For each parameter, n_eff is a crude measure of effective sample size,
and Rhat is the potential scale reduction factor on split chains (at 
convergence, Rhat=1).

New data and R code to read it are as below

R code

testdata <- read.csv("testdata.csv", header = TRUE)[,-1];dim(testdata)

n=length(unique(testdata$fips))
t=length(unique(testdata$year))


X=testdata[,c(6:10)]
y=testdata[,5]

p=dim(X)[2]


X2=array(unlist(X),c(n,t,p))  ## this is in (n,t,p)
X2=aperm(X2,c(2,1,3))            ## change into (t,n,p)
y2=array(unlist(y),c(t,n))



W <- read.csv("w.csv",header = TRUE)
W <- W[,2:103]
In <- diag(1,dim(W)[1])






FE_data <- list(n=n,
                t=t,
                p=p,
                
                W=W,
                In=In,
                
                X=X2,
                y=y2)


fit <- stan(file = "spatialBayes2.stan",
            data = FE_data,
            iter = 2000,
            chains = 4)

test dataset and W matrix
w.csv (26.8 KB)
testdata.csv (14.4 KB)

Thank you so much for your help!

Two computational suggestions:

The bounds for lambda are (-1, 1). Right now yours are [-1, 1], which can lead to problems in the computation.

Similarly, I always set the lower bound of sigma to be .0001, not 0.


Let us know if these help.
If these suggestions still do not solve your problem, you may need to spell out the matrix inversion more explicitly.

Note that theoretically the transformation used by Stan is such that bounds are open. Technically floating point representation doesn’t allow open bound and under- and overflow may lead to observing boundary values.

This will avoid division by zero or log(0) errors, but may be in practice using lower bound 0.0001 can be worse because if you have too high density near zero, then the errors would give you hint about that, but non-zero lower bound can hide the problem. If you notice you need to change the lower bound from 0 to 0.0001 you should consider more carefully the priors you use. Of course there can be situations where using non-zero lower bound can be justified also by physical constraints.
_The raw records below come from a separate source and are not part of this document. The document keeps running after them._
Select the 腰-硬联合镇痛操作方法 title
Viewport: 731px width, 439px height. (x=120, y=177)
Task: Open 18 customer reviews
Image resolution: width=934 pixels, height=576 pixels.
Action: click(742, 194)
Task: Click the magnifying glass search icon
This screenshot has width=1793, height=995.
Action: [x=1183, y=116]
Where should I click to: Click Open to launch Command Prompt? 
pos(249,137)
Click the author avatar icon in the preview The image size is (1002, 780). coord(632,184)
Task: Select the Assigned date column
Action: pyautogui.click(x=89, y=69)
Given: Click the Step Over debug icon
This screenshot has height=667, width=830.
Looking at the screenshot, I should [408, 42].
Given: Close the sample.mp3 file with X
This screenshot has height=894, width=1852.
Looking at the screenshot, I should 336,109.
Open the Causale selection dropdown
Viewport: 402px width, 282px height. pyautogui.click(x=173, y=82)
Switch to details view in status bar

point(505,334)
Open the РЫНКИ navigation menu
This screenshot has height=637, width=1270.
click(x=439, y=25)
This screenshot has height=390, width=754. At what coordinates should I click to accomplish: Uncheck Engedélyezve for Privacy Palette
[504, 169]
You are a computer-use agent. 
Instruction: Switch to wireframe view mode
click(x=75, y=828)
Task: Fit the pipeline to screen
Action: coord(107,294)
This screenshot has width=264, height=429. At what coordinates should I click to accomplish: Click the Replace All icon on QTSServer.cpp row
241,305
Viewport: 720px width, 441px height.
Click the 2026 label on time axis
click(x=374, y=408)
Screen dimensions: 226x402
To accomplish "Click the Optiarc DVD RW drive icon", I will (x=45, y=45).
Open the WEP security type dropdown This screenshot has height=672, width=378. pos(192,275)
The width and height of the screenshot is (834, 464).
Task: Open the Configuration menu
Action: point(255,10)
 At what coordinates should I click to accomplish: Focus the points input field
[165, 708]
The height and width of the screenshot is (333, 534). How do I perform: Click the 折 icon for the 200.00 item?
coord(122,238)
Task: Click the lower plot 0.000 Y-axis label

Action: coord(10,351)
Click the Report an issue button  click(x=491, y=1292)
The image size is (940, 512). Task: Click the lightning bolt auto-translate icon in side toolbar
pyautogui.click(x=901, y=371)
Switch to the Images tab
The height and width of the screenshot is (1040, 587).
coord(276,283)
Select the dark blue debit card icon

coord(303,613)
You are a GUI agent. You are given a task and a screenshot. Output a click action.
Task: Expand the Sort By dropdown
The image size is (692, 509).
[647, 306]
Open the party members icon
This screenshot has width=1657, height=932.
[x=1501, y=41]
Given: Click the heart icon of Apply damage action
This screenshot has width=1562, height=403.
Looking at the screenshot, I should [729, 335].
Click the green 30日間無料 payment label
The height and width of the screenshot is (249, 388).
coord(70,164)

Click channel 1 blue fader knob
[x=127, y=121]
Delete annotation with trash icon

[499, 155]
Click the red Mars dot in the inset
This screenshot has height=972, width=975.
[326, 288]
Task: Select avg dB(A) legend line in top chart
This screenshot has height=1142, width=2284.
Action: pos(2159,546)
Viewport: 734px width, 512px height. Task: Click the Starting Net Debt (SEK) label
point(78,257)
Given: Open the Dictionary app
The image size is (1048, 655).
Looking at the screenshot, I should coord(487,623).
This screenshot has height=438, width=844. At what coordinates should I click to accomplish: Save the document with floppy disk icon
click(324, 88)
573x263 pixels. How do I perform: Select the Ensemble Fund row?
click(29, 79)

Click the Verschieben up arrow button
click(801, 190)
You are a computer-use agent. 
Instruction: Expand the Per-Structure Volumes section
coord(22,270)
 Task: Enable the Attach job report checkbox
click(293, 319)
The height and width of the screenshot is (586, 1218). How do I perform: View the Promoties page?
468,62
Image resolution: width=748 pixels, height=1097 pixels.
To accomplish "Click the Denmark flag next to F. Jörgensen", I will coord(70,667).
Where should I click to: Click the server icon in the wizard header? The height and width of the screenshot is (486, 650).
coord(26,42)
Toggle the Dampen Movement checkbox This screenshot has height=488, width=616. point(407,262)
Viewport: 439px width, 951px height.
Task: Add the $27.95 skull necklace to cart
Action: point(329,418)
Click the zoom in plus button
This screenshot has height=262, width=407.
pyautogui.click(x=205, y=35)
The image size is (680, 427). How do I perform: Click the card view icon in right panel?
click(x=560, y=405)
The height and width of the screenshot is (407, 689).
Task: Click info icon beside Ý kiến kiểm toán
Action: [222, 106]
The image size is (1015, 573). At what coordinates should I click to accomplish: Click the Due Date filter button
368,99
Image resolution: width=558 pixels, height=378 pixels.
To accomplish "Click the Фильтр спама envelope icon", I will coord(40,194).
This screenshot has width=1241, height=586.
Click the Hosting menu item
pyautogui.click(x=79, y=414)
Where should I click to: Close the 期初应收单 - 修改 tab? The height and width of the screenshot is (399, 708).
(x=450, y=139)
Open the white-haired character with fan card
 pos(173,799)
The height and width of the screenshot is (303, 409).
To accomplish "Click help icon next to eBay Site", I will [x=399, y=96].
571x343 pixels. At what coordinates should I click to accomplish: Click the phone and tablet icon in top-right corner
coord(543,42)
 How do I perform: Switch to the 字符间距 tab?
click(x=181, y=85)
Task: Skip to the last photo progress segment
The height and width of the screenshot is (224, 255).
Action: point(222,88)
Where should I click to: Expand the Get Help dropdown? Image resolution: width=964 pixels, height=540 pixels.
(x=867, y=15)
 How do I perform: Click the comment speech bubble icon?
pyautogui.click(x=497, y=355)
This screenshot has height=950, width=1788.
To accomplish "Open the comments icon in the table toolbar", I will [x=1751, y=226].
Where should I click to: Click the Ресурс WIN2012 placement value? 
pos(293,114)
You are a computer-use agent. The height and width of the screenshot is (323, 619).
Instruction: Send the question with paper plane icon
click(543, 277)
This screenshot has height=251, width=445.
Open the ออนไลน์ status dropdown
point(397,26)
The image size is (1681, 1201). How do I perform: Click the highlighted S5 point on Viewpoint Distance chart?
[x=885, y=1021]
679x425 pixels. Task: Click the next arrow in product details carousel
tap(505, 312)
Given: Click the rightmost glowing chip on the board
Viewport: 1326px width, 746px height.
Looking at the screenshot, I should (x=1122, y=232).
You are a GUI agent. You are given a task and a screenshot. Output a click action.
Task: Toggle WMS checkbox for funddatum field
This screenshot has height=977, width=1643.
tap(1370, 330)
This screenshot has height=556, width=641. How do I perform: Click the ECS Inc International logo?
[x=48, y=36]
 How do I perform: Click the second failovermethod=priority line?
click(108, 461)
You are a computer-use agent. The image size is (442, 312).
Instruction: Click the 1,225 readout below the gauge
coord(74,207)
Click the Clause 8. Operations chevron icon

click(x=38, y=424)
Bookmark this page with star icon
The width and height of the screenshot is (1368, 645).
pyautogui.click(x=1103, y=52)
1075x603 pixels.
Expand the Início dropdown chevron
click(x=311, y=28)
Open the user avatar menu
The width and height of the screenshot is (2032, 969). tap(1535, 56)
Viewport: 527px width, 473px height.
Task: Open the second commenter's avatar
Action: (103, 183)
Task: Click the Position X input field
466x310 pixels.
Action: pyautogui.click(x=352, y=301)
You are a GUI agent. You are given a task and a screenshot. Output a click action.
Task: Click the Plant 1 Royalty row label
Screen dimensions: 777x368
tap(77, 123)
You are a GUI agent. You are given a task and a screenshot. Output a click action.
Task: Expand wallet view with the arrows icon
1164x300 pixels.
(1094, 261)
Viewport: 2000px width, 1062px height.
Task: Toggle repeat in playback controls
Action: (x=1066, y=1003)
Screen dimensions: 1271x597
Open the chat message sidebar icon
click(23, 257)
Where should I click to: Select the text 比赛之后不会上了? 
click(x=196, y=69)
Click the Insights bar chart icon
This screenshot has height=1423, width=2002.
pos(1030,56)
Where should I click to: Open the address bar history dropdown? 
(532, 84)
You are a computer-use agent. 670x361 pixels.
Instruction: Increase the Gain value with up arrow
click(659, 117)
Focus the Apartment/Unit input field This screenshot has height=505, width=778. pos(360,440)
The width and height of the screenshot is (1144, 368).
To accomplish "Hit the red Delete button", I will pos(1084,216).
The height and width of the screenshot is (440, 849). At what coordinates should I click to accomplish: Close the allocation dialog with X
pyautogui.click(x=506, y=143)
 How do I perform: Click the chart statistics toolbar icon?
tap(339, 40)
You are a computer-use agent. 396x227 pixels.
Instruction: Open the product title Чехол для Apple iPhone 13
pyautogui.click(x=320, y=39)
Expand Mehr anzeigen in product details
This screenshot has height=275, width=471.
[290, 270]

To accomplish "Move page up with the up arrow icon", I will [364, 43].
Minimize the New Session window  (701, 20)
My understanding is that for spatial error models, the theoretically-sound bounds for lambda are strictly within -1 and 1. Therefore, it is incorrect to even consider -1 or 1.

The bit that looks funny to me is:

u = lambda * W * u + epsilon

I’m not experienced with this stuff, but if there was no noise:

u = lambda * W * u

Doesn’t seem like it’d be very interesting? u = 0 if (I - lambda * W) is full rank? This feels like a solution to another problem that is hiding in here. I’m very likely just being a goof though :P. Please correct me.

Have you had a look at: http://mc-stan.org/documentation/case-studies/IAR_Stan.html ? Does this look related to your problem at all?

The linear algebra that Mark laid out in the initial post is correct for Spatial Error Models. But I am only familiar with these models using MLE. The CAR formulation in your link is more convenient for Bayesian analysis. SEM and CAR are certainly related. I hope this helps.

Yes I did check the post for Mitzi. For the CAR model it has an analytical solution of joint normal distribution to be implemented with STAN. I am not sure if similar analytical solution could be achieved also with SEM. Will try to spend some time on it. Thanks for your suggestion!

Thank you so much for your comments. Will try to implement in the model and see if it improves the estimation.

One follow-up question: my initial incentive to try the Bayesian approach is that, since I have a Panel dataset, I would like to relax the assumption that the spatial coefficient, lambda, is constant over time. This would certainty brings more complexity to the maximum likelihood function and that’s why i was thinking about doing it with hierarchical modeling. Have you see any previous examples related? Thanks.

No, I have not seen anything in the way you described. But I have not been really up to date with the most current literature.

Forget about the issue in STAN estimation. Even within MLE, I would have tried to fit separate yearly models to assess how much the lambda parameter changes over time, before building a big panel model. Spatial-temporal models are very complex and it is really hard to identify all the parameters, regardless of estimation methods.

Thank you for reply. I think I will take a step back and re-think about it. Will definitely try a separate yearly model first and see if I can find anything interesting first!

u = lambda * W * u

Maybe another thing about this… If this is an eigenvalue problem for u and 1/lambda. Could you solve for these things explicitly before you run your model?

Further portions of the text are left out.